◆ Exercise prompt ◆
Render the stretch of rows from the line containing "Toggle the Fret Numbers option" through the end of the rows as a Markdown table with columns Row and Entry, where Row numbers each line and Entry holds the line itself. Omit blank lines.

◆ Data for this exercise ◆

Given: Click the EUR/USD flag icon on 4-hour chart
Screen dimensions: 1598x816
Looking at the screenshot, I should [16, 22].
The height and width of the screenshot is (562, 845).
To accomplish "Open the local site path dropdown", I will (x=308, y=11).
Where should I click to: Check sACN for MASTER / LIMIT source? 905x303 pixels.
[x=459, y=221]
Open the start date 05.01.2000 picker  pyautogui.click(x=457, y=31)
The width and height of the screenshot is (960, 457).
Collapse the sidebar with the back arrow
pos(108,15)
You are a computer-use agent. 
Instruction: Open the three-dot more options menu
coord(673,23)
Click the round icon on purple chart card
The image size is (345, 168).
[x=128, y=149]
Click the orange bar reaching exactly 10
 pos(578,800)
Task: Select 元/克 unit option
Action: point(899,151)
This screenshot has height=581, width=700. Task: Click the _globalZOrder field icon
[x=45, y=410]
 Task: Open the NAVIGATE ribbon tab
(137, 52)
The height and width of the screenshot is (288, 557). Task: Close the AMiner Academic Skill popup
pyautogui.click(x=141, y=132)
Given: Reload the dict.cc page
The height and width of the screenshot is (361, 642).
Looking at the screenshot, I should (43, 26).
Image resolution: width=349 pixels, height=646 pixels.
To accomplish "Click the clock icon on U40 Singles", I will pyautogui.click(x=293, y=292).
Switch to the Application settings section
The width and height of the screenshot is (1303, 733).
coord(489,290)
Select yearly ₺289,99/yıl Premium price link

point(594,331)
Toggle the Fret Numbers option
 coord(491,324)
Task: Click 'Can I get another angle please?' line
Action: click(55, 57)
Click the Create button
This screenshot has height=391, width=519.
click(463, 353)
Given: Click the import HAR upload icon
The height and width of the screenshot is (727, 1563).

◆ Task result ◆
| Row | Entry |
|---|---|
| 1 | Toggle the Fret Numbers option |
| 2 |  coord(491,324) |
| 3 | Task: Click 'Can I get another angle please?' line |
| 4 | Action: click(55, 57) |
| 5 | Click the Create button |
| 6 | This screenshot has height=391, width=519. |
| 7 | click(463, 353) |
| 8 | Given: Click the import HAR upload icon |
| 9 | The height and width of the screenshot is (727, 1563). |